**ACTION ITEM**
Without copying any picture, transcribe exactly the lines of the data below from the one containing "The height and" through the one containing "You are a computer-use".
═════ RECORD EXTRACTS ═════
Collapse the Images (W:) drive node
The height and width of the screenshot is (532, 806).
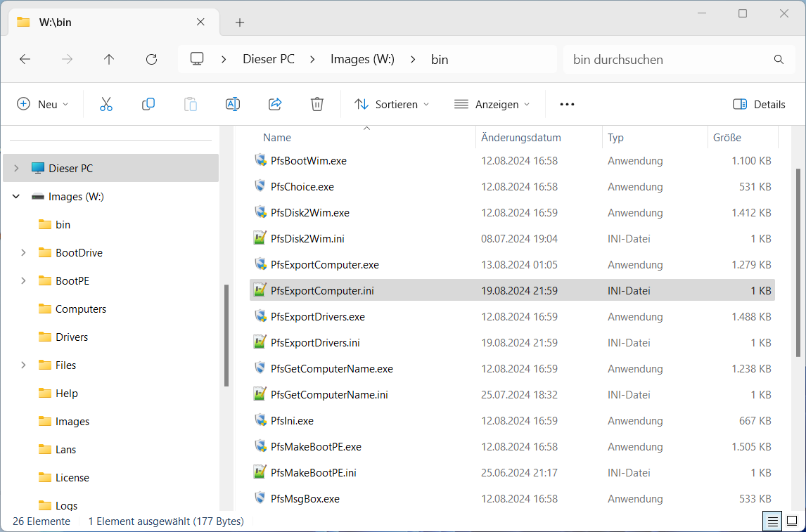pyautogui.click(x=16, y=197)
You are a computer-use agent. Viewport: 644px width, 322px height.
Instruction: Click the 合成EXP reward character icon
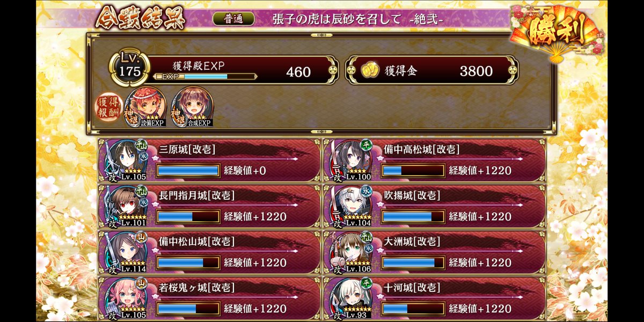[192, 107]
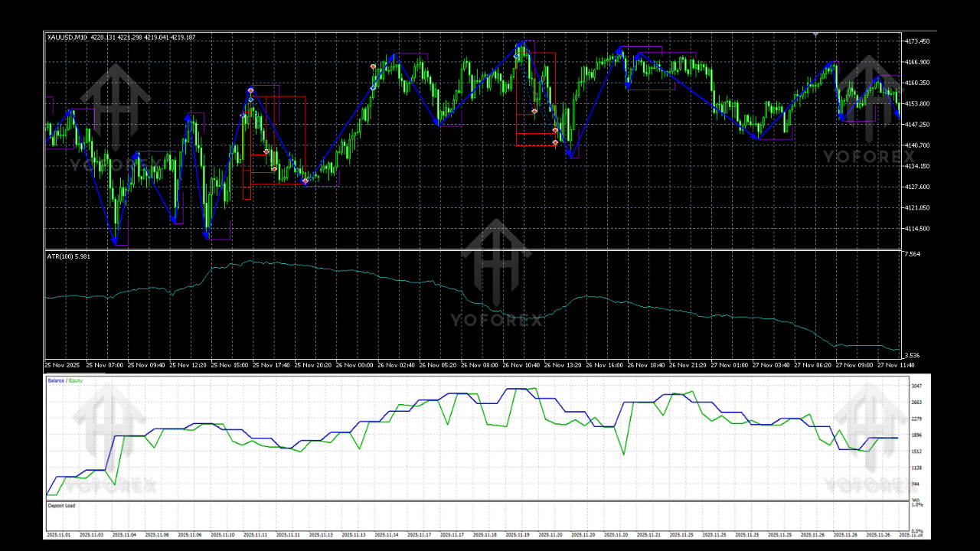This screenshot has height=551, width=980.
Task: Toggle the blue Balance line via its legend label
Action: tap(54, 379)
═════
═════ RECORD EXTRACTS ═════
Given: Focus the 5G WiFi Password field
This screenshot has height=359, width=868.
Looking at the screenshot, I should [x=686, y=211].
═════
═════ RECORD EXTRACTS ═════
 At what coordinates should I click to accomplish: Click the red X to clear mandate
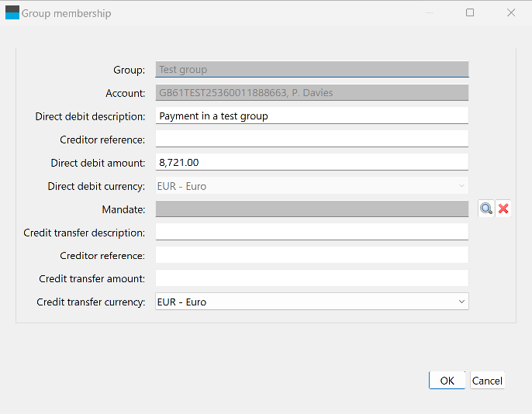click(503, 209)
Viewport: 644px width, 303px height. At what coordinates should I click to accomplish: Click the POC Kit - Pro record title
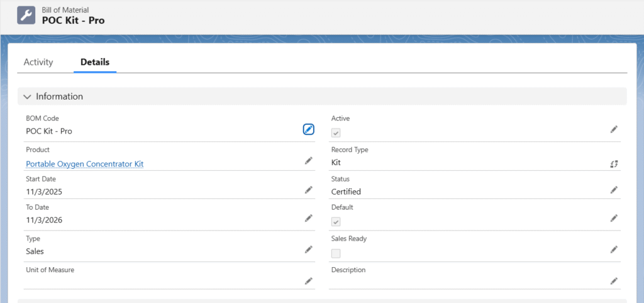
═════
**TASK RESULT**
The height and width of the screenshot is (532, 806).
pyautogui.click(x=16, y=197)
You are a computer-use agent. Viewport: 644px width, 322px height.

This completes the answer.